On April 1st of this year, Walker plead guilty to one count of conspiring to distribute marijuana and maintain a “drug-involved premises”, along with a 2nd count of tax evasion. Walker, who had two prior felony drug-related convictions in the State courts, was the owner of nine lucrative medical marijuana dispensaries strewn across Los Angeles and Orange Counties – a largely cash-and-carry business network that Walker admits bagged him over $25 million in his six years in operation.
In 2009 alone, Walker says that he earned a cool $11.4 million, but only reported an annual income of just over $200,000 to the IRS. He paid about $2600 in income taxes that year when he should have been on the hook for over $944,000.
Those nine shops, and their bookkeeping, were the target for a joint task force comprised of the DEA, the ATF, the IRS, the California Board of Equalization, the Orange County District Attorney’s Office, and the Orange County Sheriff’s Office, who rounded up and arrested Walker and 13 of his alleged associates.

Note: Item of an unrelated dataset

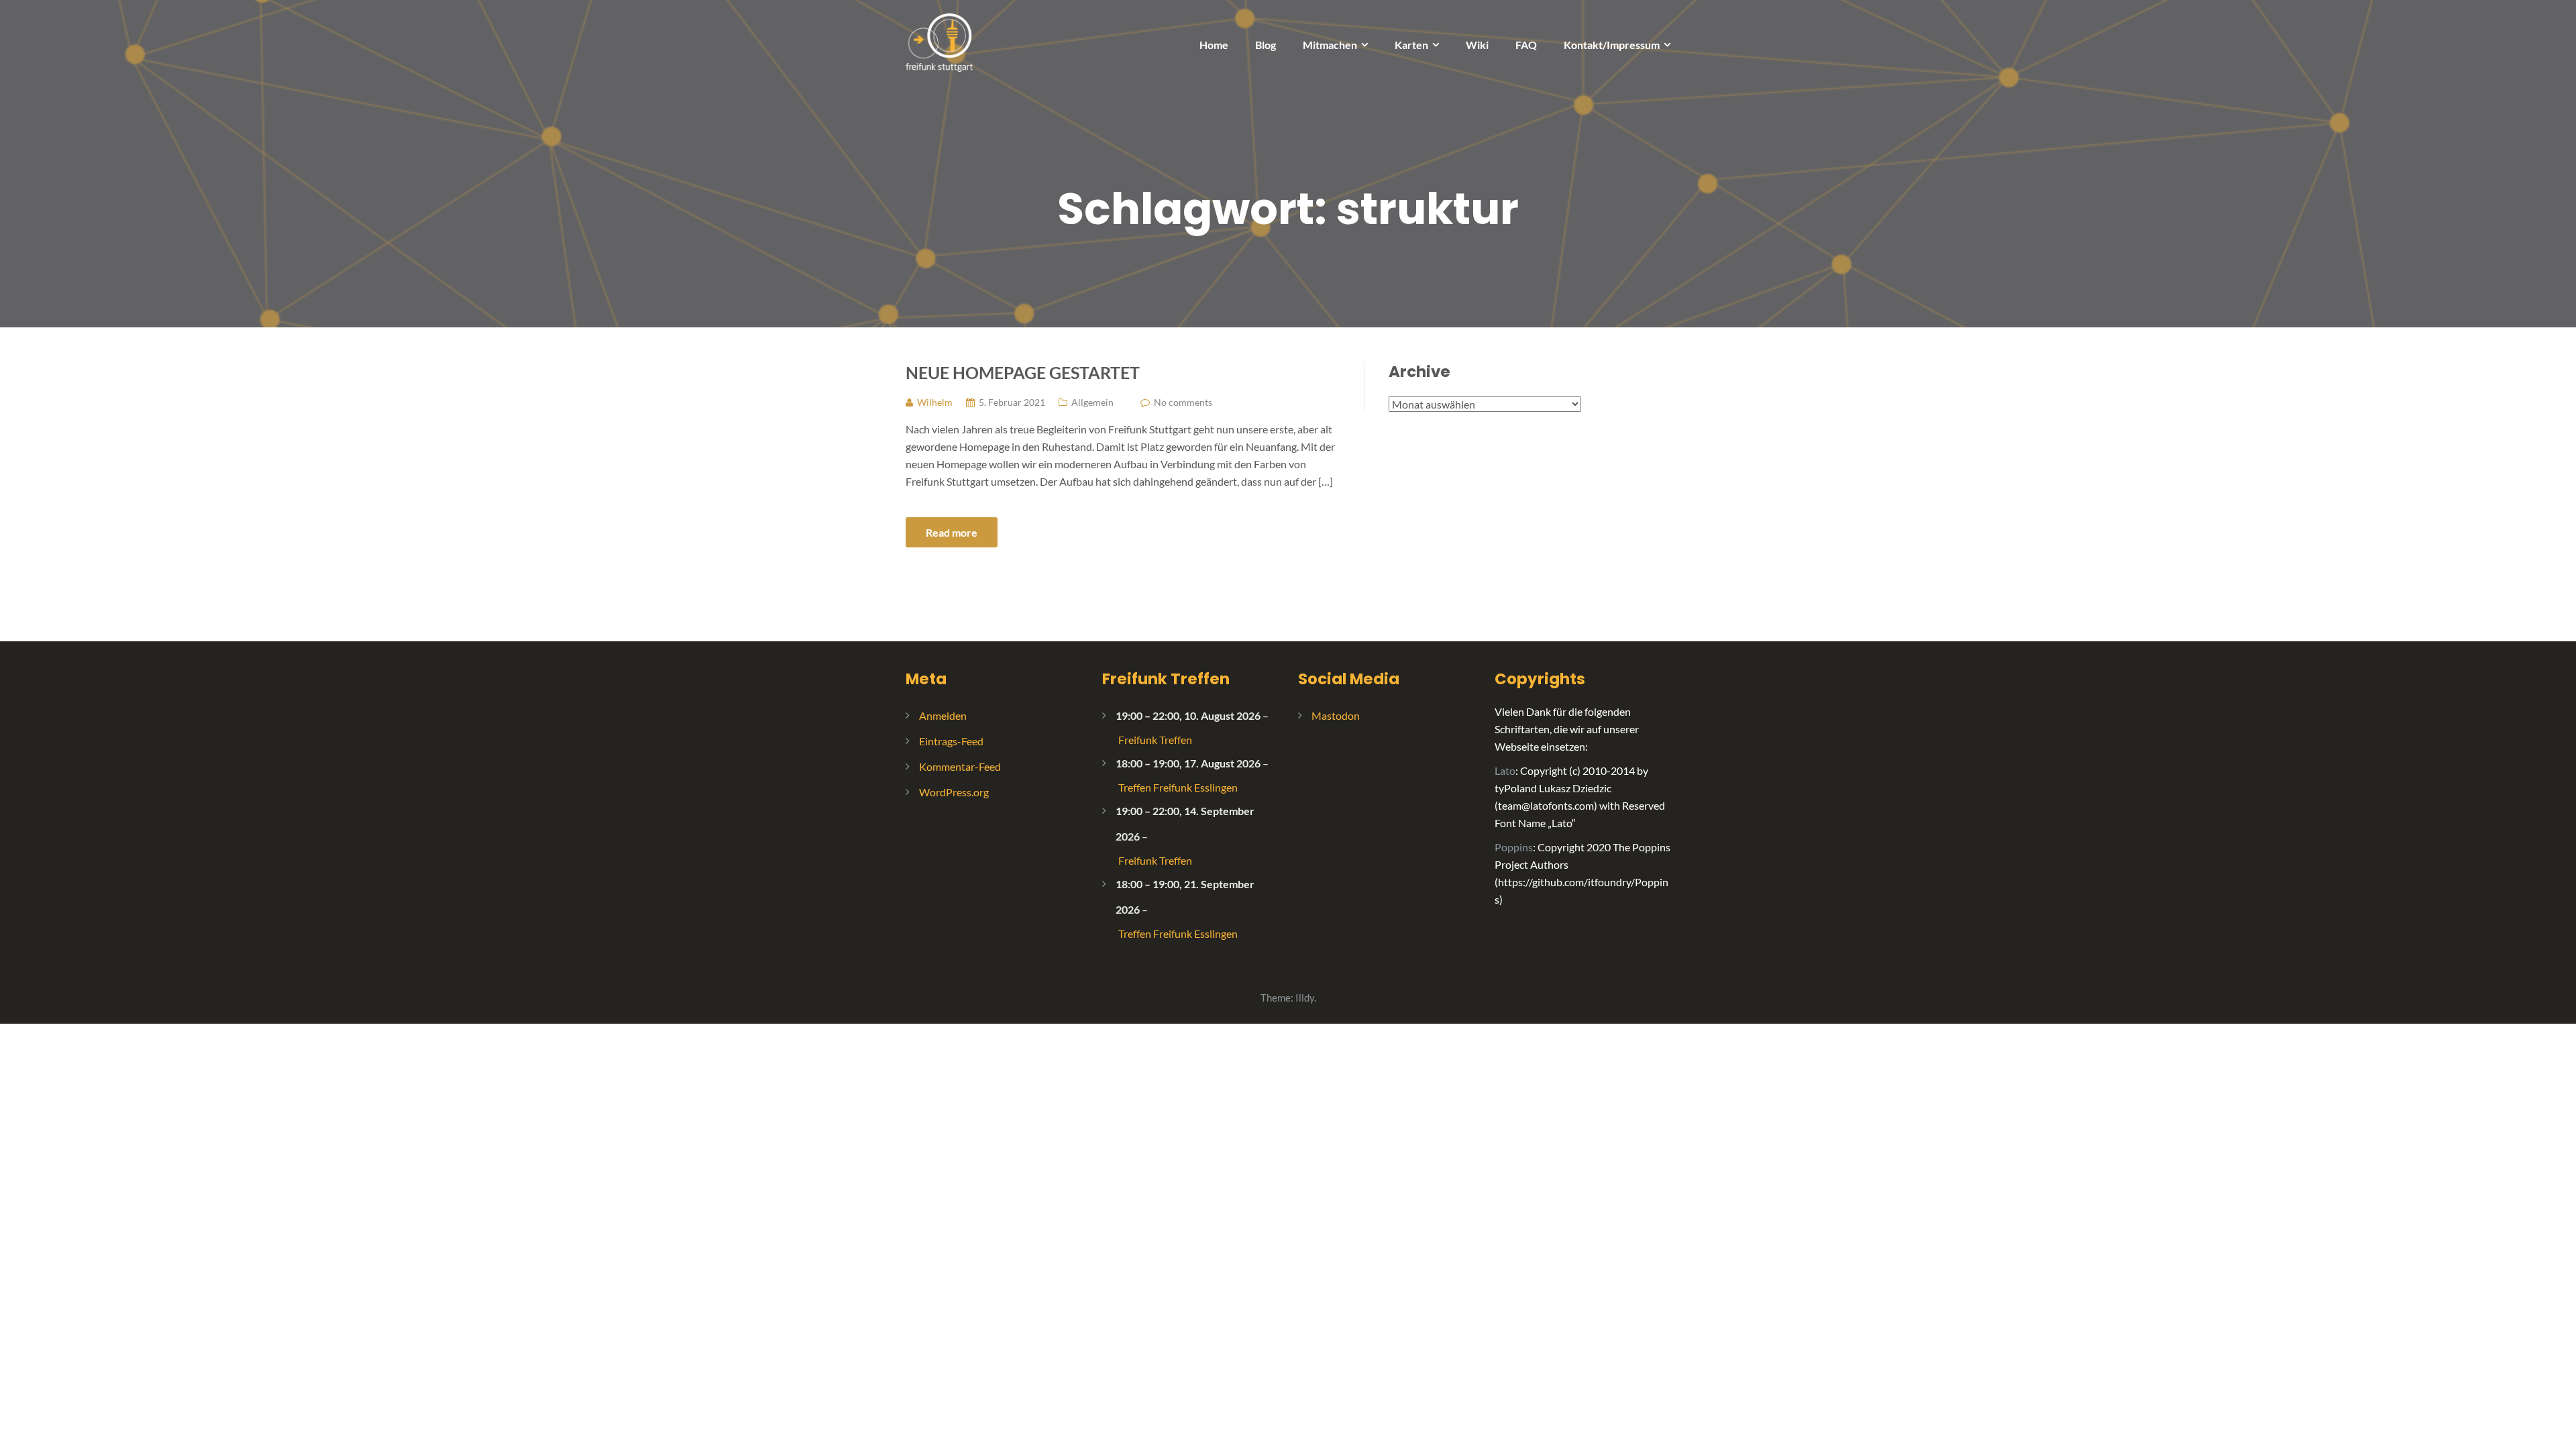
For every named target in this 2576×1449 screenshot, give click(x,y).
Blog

Prior to his sentencing, Walker had agreed to give the IRS $2.4 million to cover his back-taxes from 2006-2011, as well as agreeing to pay out another $1.8 million to the California Board of Equalization. If a $4.20 million slap on the wrist seems too ironic to be true, the Federal Government stepped up next and swiped $25 million of “illegally obtained income”. That cache of wealth included homes in San Clemente, Mammoth Lakes, Long Beach, a lump sum of cash, and Walker’s interest in two SoCal strip clubs – classy.
When investigators turned over Walker’s personal residence in San Clemente, CA, they discovered over a half a million dollars in cash. At another home owned by Walker, authorities found an AK-47 assault rifle, a 12-guage shotgun, and two other firearms. Federal prosecutors referred to Walker’s business as a “criminal enterprise awash in narcotics, firearms, and most of all, money.”

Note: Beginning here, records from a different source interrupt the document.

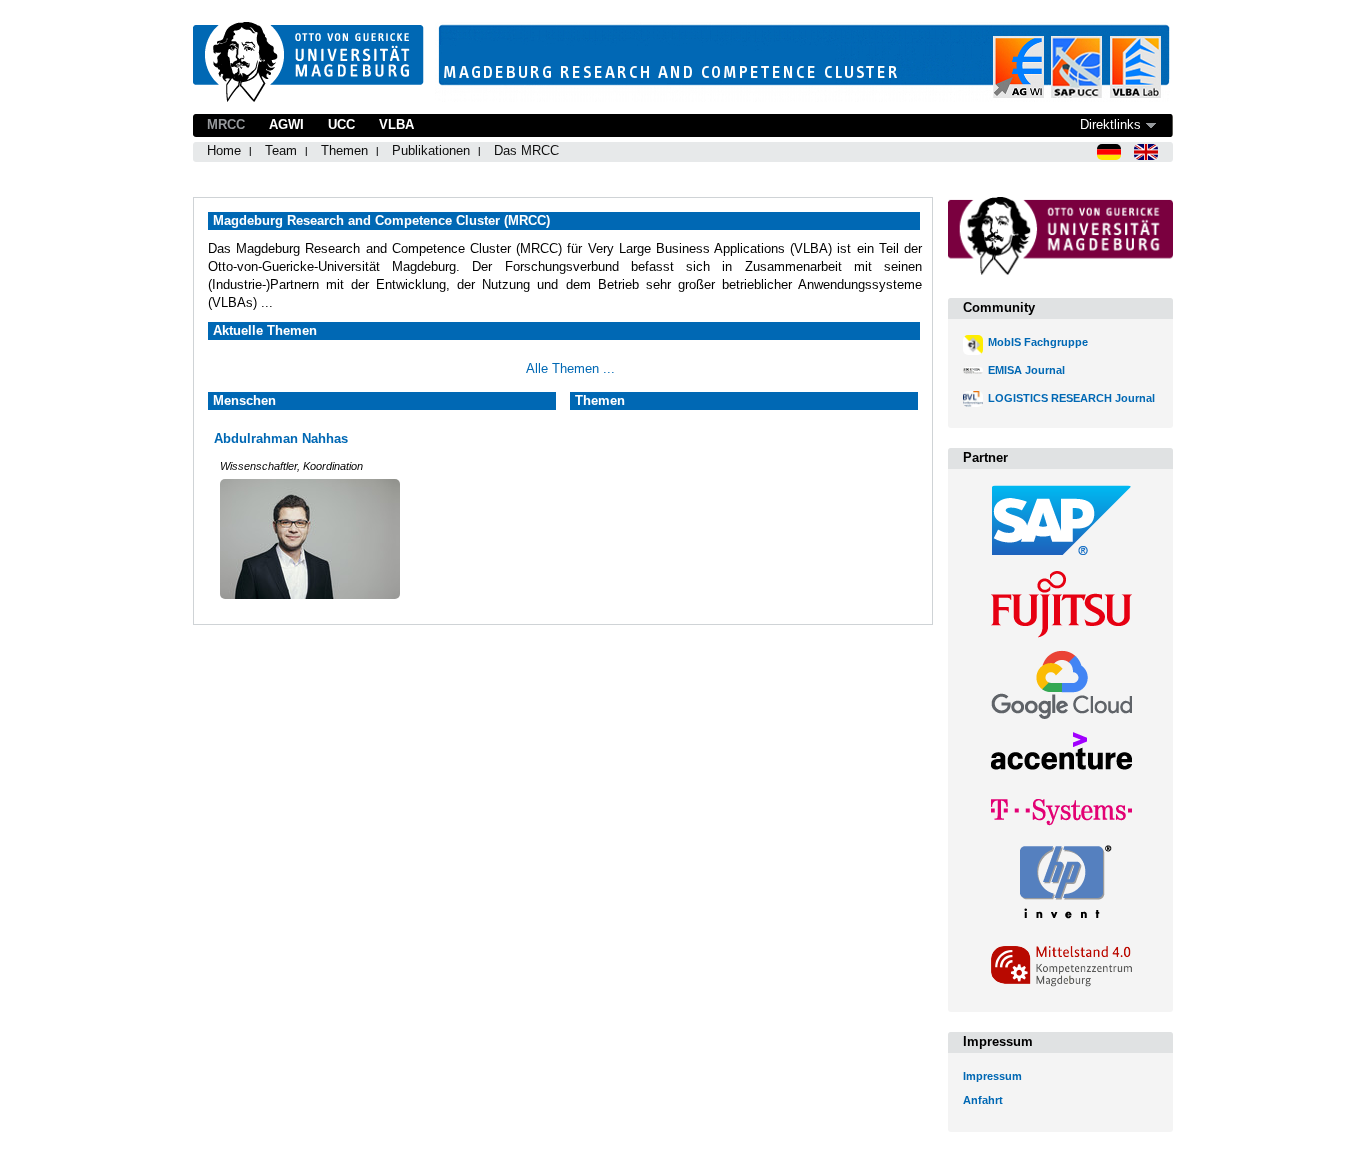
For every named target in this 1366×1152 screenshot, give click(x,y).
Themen (344, 150)
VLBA (396, 124)
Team (281, 150)
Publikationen (431, 150)
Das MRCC (526, 150)
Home (224, 150)
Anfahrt (983, 1100)
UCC (341, 124)
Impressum (992, 1076)
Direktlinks (1110, 124)
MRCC (226, 124)
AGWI (286, 124)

Whether or not four guns constitute being “awash in firearms” may be debatable, but it was enough to beef up Walker’s charges, as a previously convicted felon.
Weed, guns, strip clubs – the media couldn’t resist.
For months local newspapers and blogs launched an effort to dig up dirt on not only Walker, but the other people named in the indictment. While most of them were nothing more than hourly employees working at what they thought was a legal medical marijuana dispensary, suddenly they were painted as being a part of some type of “gang”, of which Walker was the “ringleader”. Firebrand reporters, and even the United States Department of Justice, printed the full names of managers, security guards, and growers, often alongside out-of-context online screen-names, added solely for effect.
Walker admits that he ordered employees at the nine known dispensaries to shred documents when he felt the heat closing in. For actions such as those, 13 people were dragged out of their homes at gunpoint, in front of their families and neighbors – each of them suddenly facing the possibility of 10 years to life in prison. Positive vibes go out to them all.
In a memo filed by the prosecution at Walker’s sentencing, they state that Walker’s “conduct was not the result of some misplaced idealism or altruistic instinct, but was rather driven by his insatiable quest for the massive illicit profits generated by his crimes, and the luxurious lifestyle those profits brought.”
Whether you refer to him as “the ringleader”, “Pops”, or by his full name, the next 262 months of John Melvin Walker’s life are sure to be a stark contrast to the opulent position of command and control that he had grown accustomed to.